== Task ==
Give back every line of the data exactly. Pictures are not part of the copy.

== Supplied entries ==
★ ★ ★ ★

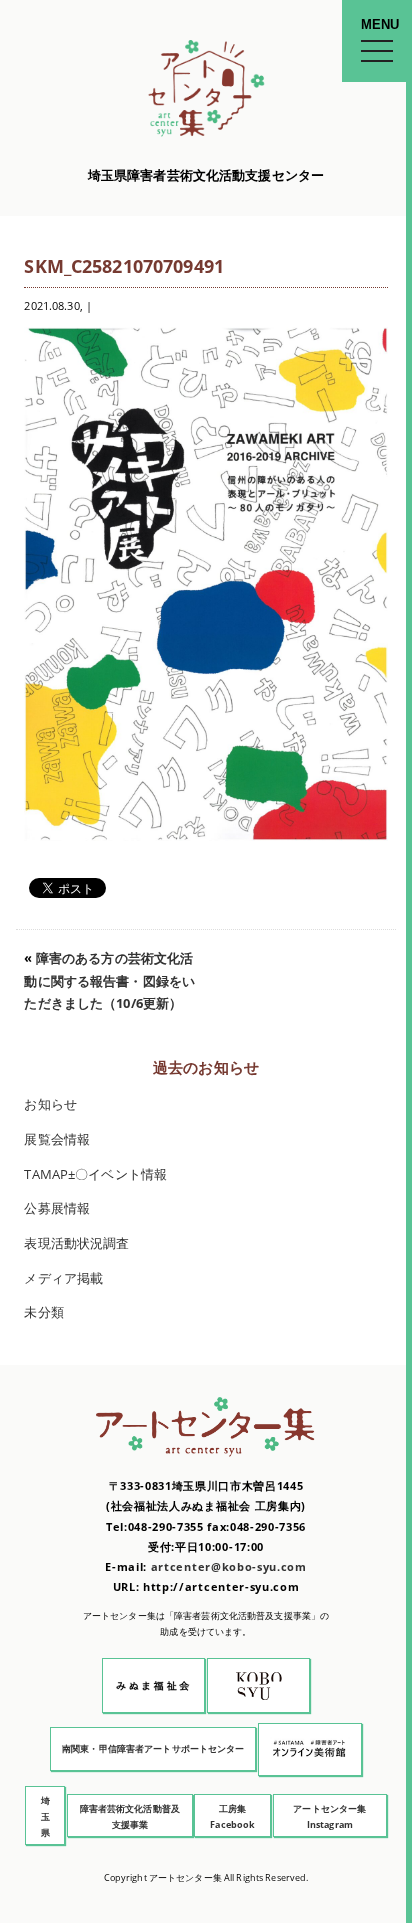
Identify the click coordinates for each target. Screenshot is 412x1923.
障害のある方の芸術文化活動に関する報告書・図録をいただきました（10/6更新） (109, 981)
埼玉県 (45, 1816)
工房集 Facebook (232, 1816)
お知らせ (50, 1104)
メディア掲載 (63, 1278)
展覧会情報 (57, 1139)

★ ★ ★ ★

== Solution to the problem ==
Identify the click coordinates for each target. Screenshot is 412x1923.
障害のある方の芸術文化活動に関する報告書・図録をいただきました（10/6更新） (109, 981)
埼玉県 (45, 1816)
工房集 Facebook (232, 1816)
お知らせ (50, 1104)
メディア掲載 (63, 1278)
展覧会情報 (57, 1139)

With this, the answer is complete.